SA’s privacy watchdog has found it is “probable” the Marshall government did not facilitate unauthorised collection of personal data. 

The state's Privacy Committee has reviewed links posted across official sites including the Department of the Premier and Cabinet and COVID-19 pages, which were tied to stateliberalleader.nationbuilder.com; a Liberal Party data and campaigning tool.

The party uses the tool to profile voters and “tag” their interest in certain issues.

Both NationBuilder and SA Premier Steven Marshall have denied that any data was collected.

The state's Privacy Committee has now looked at whether the government breached its Information Privacy Principles.

“NationBuilder and agencies indicated that they have not collected any personal information from the website redirections,” the committee's presiding member, Simon Froude, wrote in a report this week.

“It is therefore probable that SA government agencies have not facilitated unauthorised collection.”

Mr Froude said it “did not appear” that the privacy principles had been breached.

“The committee noted that the media coverage generated through this matter and the inquiry by the committee will have had a positive outcome of raising awareness amongst agencies of the risk to the privacy of personal information by such action,” he said.

Mr Marshall had previously claimed that the links were inadvertently copied onto official websites from press releases created in the NationBuilder system.

The report said the state ombudsman “may wish to enquire further into the use of NationBuilder within a government agency and the practice of agencies cutting and pasting URL links”.

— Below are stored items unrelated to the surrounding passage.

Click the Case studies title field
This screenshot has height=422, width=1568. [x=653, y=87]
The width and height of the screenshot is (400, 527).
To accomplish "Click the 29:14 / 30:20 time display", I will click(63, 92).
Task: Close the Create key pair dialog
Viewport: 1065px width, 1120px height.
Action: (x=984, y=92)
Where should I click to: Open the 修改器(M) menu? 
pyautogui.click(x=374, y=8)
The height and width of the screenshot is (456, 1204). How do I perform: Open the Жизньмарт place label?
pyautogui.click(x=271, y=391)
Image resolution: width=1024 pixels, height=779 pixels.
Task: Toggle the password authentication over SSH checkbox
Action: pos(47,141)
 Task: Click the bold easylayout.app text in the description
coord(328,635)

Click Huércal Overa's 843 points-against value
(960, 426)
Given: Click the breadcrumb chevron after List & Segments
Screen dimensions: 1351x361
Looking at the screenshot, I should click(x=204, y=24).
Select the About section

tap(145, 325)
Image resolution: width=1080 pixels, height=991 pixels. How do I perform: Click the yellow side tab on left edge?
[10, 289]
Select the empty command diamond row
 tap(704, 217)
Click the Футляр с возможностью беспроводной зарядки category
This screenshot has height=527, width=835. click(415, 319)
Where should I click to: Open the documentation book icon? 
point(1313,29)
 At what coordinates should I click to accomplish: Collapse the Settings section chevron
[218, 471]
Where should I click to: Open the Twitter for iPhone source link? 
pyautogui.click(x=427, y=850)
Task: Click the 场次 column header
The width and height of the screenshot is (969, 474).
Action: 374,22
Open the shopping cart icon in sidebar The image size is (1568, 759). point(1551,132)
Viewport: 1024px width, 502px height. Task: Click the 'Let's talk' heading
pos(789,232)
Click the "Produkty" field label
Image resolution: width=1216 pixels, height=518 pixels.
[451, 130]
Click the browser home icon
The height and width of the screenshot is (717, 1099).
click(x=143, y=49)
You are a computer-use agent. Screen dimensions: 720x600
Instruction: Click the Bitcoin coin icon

Ombudsman Wayne Lines says he is “considering the report and determining whether … to undertake further enquiries”. 

The Privacy Committee features a mixture of public servants and non-government members.

Opposition Leader Peter Malinauskas claims the state government “handpicked” the Privacy Committee to review itself.

“I think it's a bit cheeky for the state government to say we've reviewed ourselves, and we've told ourselves that we've done a good job,” he said.